Configure Netskope SMTP Proxy with a Custom MSA
When you configure Netskope SMTP Proxy with a custom mail submission agent (MSA), all outgoing emails from the custom MSA are sent to Netskope SMTP Proxy for policy evaluation. You can create up to 3 custom MSAs.
To configure a custom MSA for Netskope SMTP Proxy:
In the Netskope UI, go to Settings > Security Cloud Platform > SMTP.
Click + and +Create a custom MSA.
In the Edit New Custom MSA window:
Create MSA Name: Enter a name for the custom MSA. Policies, alerting, and incidents refer to this name when an event occurs.
Set Tenant Verification for Each Domain: (Optional) Select to set a unique tenant verification and key-value pair for each domain.
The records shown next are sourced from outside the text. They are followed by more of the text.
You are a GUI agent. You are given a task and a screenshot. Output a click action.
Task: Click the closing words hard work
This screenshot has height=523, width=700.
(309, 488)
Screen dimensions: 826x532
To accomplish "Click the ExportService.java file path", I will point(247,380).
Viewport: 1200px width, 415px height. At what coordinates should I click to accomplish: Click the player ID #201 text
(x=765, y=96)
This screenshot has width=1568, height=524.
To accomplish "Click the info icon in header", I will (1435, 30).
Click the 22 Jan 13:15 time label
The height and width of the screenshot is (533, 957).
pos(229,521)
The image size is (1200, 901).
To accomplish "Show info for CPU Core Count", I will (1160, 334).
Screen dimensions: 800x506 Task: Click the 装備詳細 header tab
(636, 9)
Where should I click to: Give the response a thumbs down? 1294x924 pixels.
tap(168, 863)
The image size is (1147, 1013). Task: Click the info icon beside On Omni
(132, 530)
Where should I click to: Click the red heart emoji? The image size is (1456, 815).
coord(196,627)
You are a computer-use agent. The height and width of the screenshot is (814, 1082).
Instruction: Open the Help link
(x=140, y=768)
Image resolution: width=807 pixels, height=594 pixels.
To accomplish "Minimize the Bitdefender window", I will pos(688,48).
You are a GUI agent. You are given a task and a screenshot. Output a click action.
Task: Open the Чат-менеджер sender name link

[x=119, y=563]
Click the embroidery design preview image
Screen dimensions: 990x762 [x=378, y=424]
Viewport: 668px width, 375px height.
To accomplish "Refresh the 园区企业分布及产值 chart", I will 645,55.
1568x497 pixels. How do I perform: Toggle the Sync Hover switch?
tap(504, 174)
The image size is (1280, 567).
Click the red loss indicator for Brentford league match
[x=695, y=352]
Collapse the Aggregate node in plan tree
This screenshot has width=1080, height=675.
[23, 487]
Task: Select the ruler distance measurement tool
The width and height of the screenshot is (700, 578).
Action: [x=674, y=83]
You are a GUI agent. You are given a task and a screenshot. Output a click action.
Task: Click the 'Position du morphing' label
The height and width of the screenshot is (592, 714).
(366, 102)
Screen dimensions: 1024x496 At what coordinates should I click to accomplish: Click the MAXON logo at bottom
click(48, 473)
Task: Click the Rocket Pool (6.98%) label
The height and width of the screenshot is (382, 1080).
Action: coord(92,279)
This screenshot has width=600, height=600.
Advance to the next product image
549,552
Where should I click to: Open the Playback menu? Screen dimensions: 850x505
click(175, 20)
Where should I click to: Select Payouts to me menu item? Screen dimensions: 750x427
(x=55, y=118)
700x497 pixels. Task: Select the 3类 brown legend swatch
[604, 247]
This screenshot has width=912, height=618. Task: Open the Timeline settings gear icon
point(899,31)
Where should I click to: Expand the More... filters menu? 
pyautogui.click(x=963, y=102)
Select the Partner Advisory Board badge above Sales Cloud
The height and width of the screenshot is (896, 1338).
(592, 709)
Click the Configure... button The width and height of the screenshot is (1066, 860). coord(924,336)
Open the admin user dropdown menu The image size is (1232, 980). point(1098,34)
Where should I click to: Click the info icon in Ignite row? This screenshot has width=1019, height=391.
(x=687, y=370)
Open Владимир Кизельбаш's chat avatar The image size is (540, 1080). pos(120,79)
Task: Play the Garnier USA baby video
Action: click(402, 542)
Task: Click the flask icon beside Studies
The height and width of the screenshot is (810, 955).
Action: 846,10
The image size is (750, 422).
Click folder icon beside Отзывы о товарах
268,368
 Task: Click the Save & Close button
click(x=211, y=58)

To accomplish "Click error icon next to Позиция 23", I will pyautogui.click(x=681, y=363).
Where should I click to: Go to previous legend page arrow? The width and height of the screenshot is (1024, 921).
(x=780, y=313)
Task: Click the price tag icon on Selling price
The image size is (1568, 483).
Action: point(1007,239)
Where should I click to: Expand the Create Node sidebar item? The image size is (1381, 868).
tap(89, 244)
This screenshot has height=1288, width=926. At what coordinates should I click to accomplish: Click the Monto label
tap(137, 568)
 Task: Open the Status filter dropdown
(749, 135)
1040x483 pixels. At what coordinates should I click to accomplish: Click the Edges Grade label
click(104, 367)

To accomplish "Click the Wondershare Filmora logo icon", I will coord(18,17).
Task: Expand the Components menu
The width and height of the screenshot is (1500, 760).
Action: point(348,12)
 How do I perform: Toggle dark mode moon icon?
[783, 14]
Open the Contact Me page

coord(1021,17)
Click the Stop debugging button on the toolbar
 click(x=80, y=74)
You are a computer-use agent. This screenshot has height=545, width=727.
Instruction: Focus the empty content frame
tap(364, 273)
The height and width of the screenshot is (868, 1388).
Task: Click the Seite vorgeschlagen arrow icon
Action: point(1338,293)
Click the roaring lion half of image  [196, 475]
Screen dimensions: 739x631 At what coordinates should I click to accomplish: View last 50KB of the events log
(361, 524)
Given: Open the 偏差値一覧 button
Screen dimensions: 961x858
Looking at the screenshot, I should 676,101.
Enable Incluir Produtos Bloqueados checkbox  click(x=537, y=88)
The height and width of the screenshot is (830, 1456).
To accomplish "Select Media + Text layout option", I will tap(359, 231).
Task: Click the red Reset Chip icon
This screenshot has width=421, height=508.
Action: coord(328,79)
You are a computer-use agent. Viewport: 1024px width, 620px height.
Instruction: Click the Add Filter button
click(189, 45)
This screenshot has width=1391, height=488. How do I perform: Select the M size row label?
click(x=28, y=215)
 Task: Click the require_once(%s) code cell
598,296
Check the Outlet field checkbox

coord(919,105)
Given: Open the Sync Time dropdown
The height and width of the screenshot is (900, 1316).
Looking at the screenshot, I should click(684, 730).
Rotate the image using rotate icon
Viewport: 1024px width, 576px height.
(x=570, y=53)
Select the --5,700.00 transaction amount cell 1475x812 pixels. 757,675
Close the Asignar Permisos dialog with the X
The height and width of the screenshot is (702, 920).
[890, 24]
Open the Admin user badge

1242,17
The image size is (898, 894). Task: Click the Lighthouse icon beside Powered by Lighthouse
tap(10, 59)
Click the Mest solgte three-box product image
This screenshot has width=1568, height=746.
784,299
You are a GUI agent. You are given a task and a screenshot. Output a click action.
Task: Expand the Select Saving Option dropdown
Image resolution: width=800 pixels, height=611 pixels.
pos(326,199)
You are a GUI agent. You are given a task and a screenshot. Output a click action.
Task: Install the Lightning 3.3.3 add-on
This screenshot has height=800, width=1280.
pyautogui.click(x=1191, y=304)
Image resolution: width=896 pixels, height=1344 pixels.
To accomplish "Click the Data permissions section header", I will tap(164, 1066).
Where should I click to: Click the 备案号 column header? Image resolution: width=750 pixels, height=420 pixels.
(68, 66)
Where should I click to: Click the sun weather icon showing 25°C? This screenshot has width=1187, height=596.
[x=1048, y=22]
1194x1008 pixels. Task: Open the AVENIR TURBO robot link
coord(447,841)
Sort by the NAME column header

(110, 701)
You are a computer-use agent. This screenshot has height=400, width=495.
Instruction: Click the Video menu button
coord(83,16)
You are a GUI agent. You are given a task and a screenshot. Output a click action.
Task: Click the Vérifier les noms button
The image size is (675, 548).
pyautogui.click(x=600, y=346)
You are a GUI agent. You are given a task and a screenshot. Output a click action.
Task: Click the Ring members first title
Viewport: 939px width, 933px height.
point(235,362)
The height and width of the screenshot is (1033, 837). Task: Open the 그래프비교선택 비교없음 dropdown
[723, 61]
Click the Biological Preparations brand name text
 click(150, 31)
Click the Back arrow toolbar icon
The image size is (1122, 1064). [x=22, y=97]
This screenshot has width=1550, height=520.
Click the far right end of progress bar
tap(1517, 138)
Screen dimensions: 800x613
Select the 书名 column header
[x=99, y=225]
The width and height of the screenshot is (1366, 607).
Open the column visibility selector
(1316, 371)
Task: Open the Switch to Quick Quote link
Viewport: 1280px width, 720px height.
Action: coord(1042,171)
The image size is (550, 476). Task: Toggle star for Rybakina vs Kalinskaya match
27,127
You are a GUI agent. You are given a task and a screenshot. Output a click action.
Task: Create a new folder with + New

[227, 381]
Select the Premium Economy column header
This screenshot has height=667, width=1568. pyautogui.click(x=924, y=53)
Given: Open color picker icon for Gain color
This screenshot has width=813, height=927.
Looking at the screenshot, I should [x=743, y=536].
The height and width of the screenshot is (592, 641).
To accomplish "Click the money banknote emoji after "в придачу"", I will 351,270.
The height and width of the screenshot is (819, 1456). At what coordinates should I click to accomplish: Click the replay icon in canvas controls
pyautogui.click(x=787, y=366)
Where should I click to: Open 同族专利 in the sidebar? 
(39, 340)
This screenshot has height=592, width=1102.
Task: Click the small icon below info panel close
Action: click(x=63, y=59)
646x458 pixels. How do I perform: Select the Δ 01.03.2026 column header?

Set Next Hop for Each Domain: (Optional) Select to enter a unique next hop for each domain.
Domain: Enter and verify the domain you want to use for email processing. You can enter a domain, subdomain, or a wildcard domain (e.g., abc.com, cde.abc.com, and *.abc.com). Click +Add to add multiple domains.
Tenant Verification (Optional): Enter a key and value as a verification method for the email traffic if the emails have a mail server (MSA) specific key-value pair.
Next Hop: Enter the IP address/FQDN and port of the upstream MTA where you want the emails to be routed.
Source IP Allowlist (Optional): Enter the mail server egress IP addresses you want to allow and bypass Netskope. You can enter /24 CIDR subnets or smaller as well as individual IP addresses. Click +Add to add up to 12 IP subnets or IP addresses.
Click Save.
After creating a custom MSA, you can create Real-time Protection policies to secure your outbound emails with DLP.